_Instruction_. Output as a JSON list of strings the material from the line containing "Screen dimensions: 577x530" through the line containing "(x=213, y=169)", one string per line with blank lines omitted.

_Excerpted data_.
+ + + + +

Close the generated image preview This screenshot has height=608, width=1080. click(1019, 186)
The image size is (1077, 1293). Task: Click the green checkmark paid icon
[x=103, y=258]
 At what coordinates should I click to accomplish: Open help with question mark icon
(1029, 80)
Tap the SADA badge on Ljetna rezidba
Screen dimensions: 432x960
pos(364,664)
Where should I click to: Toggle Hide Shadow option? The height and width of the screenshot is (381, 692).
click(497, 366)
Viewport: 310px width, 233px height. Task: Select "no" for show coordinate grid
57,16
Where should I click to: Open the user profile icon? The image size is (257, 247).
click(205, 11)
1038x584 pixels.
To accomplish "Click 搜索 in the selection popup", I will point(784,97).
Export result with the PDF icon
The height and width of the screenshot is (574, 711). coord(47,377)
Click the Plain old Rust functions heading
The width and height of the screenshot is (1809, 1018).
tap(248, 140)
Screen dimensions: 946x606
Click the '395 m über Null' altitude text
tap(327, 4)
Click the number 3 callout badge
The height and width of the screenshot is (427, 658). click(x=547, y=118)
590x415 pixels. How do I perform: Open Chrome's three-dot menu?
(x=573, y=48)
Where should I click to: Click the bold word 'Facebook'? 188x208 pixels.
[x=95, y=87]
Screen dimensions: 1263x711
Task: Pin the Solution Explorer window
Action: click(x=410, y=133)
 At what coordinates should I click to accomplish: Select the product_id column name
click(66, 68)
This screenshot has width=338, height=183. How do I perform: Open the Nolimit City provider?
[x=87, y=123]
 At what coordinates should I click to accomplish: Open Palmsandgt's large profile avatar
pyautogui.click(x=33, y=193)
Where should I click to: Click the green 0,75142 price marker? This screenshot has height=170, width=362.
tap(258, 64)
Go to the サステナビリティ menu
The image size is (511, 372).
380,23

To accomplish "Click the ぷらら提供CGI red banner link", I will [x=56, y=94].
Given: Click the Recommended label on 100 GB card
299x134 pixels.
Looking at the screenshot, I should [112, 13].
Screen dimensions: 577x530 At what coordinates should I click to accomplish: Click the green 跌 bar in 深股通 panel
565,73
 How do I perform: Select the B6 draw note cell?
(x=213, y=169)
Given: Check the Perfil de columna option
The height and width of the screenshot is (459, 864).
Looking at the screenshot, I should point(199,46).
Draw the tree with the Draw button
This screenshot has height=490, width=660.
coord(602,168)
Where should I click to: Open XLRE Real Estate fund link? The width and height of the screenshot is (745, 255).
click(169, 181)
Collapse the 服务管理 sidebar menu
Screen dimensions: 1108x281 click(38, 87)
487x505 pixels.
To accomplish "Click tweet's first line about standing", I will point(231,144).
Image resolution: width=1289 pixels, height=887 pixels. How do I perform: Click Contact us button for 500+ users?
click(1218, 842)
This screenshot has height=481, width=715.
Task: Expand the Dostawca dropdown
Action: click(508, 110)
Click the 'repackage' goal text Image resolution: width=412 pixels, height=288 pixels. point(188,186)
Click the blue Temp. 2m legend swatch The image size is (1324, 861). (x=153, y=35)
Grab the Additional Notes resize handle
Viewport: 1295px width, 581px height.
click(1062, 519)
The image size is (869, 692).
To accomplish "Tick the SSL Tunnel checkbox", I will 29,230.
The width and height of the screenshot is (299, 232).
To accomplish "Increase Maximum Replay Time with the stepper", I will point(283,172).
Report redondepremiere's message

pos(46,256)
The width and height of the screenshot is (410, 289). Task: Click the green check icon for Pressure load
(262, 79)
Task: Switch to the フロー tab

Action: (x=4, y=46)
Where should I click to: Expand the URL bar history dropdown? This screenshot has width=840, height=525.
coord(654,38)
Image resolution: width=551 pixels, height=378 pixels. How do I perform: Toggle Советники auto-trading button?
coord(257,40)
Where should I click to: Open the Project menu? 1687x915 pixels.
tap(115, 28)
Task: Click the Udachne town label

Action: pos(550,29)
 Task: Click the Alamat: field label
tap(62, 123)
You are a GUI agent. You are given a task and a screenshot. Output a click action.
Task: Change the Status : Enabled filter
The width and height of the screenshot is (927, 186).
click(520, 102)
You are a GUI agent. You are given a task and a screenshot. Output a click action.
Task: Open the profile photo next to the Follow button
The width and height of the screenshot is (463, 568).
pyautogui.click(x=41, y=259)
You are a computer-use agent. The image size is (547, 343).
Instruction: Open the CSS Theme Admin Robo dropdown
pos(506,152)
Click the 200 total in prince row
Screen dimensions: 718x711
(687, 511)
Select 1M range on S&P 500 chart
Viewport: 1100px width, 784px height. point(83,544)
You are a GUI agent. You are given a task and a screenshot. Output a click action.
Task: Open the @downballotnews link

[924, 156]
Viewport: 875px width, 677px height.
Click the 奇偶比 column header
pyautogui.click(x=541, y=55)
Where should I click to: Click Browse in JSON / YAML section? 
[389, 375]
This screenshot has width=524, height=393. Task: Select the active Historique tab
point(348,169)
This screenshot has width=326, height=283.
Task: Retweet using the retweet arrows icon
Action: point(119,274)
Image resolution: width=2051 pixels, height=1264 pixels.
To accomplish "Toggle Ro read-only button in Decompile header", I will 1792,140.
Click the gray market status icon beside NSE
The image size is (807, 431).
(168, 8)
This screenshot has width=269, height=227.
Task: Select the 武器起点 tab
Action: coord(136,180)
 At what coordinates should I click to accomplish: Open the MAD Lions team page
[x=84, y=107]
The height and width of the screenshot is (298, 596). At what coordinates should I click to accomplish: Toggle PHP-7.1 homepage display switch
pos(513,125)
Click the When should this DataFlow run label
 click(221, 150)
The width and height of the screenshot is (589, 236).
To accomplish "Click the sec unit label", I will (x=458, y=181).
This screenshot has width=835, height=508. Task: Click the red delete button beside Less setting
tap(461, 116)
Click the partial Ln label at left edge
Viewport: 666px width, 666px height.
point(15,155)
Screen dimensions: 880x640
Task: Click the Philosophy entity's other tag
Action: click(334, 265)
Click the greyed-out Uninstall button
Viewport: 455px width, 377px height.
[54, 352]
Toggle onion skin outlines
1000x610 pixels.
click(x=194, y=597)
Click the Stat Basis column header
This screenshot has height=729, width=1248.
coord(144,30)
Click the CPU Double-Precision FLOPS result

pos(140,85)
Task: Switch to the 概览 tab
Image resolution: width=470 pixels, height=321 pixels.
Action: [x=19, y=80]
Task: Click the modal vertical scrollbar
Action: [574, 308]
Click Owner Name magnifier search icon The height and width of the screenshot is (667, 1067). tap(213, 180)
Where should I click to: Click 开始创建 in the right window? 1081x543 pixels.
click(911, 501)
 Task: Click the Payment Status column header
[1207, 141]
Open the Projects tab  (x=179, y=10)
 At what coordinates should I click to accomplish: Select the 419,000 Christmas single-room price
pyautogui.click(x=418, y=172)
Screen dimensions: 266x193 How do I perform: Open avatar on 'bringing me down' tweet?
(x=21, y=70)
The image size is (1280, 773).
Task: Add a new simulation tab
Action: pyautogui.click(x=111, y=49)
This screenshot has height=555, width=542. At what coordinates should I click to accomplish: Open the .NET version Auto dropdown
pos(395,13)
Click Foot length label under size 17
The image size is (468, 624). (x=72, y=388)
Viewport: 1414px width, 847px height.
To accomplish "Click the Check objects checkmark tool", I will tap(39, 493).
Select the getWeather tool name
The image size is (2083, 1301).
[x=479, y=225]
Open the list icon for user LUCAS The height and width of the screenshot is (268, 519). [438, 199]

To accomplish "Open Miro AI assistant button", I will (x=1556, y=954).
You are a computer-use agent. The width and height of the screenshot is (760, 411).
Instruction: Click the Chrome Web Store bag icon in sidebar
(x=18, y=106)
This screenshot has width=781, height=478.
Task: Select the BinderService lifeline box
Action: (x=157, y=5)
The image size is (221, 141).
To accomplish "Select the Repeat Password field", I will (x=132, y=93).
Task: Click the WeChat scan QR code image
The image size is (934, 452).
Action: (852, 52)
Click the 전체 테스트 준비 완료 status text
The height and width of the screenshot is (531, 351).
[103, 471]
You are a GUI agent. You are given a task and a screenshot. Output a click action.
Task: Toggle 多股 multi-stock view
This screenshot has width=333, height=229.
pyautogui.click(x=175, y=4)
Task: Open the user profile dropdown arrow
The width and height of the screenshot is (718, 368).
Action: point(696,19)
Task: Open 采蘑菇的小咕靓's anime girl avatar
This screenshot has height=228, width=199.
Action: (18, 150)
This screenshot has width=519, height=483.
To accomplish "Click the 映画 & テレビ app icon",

+ + + + +

_The result_.
[
  "Screen dimensions: 577x530 At what coordinates should I click to accomplish: Click the green 跌 bar in 深股通 panel",
  "565,73",
  " How do I perform: Select the B6 draw note cell?",
  "(x=213, y=169)"
]